TO DO: Once the line holding "372x868 pixels. Task: Click" is found, output it and all remaining lines of the data exactly, with every picture left out.

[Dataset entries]
________________________________________

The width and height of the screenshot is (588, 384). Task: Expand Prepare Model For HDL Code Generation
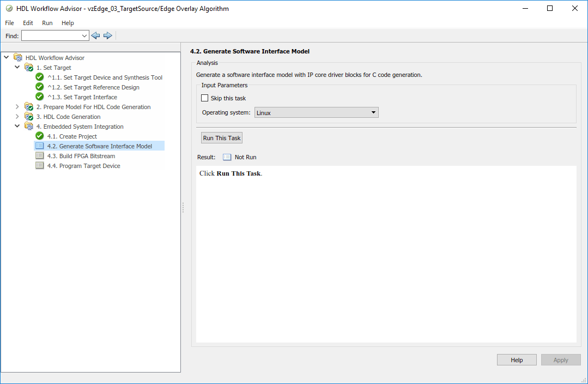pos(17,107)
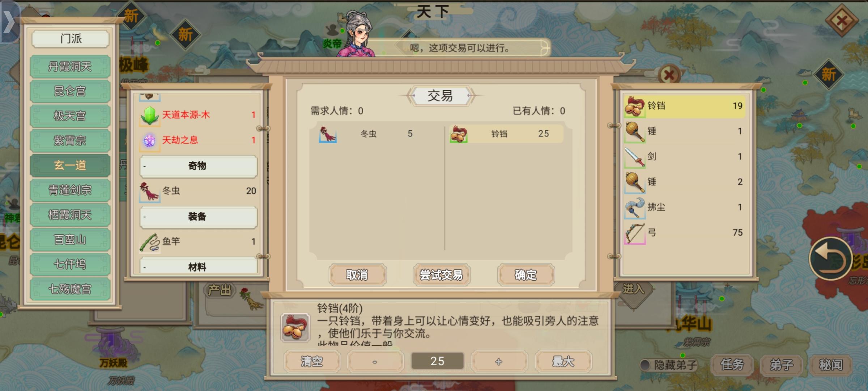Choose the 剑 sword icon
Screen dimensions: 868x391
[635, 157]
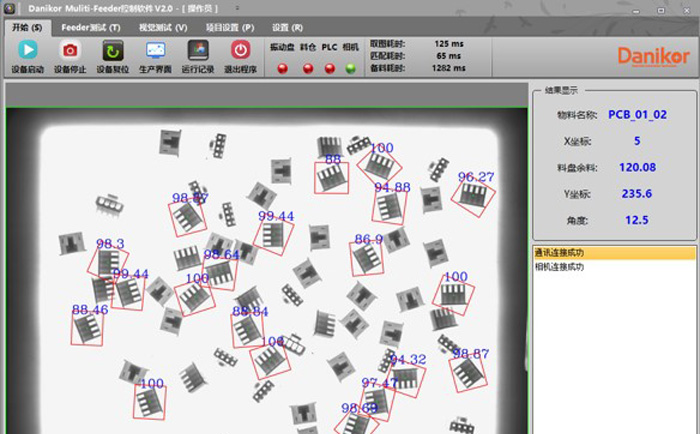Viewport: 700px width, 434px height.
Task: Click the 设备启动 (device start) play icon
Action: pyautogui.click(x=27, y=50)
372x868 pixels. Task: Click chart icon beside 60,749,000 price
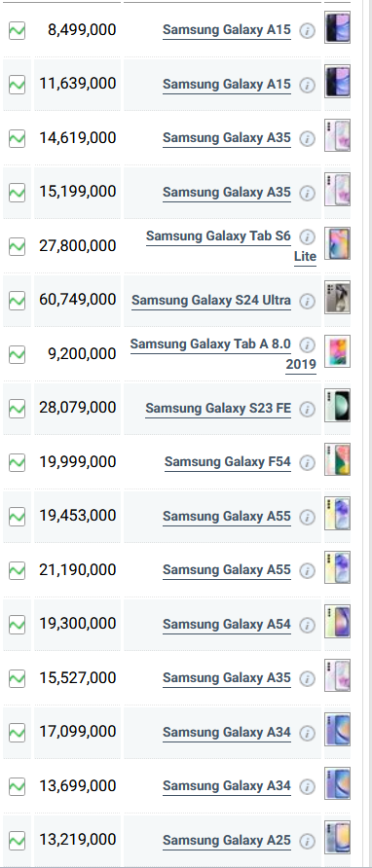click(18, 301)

________________________________________

RESPONSE:
372x868 pixels. Task: Click chart icon beside 60,749,000 price
click(18, 301)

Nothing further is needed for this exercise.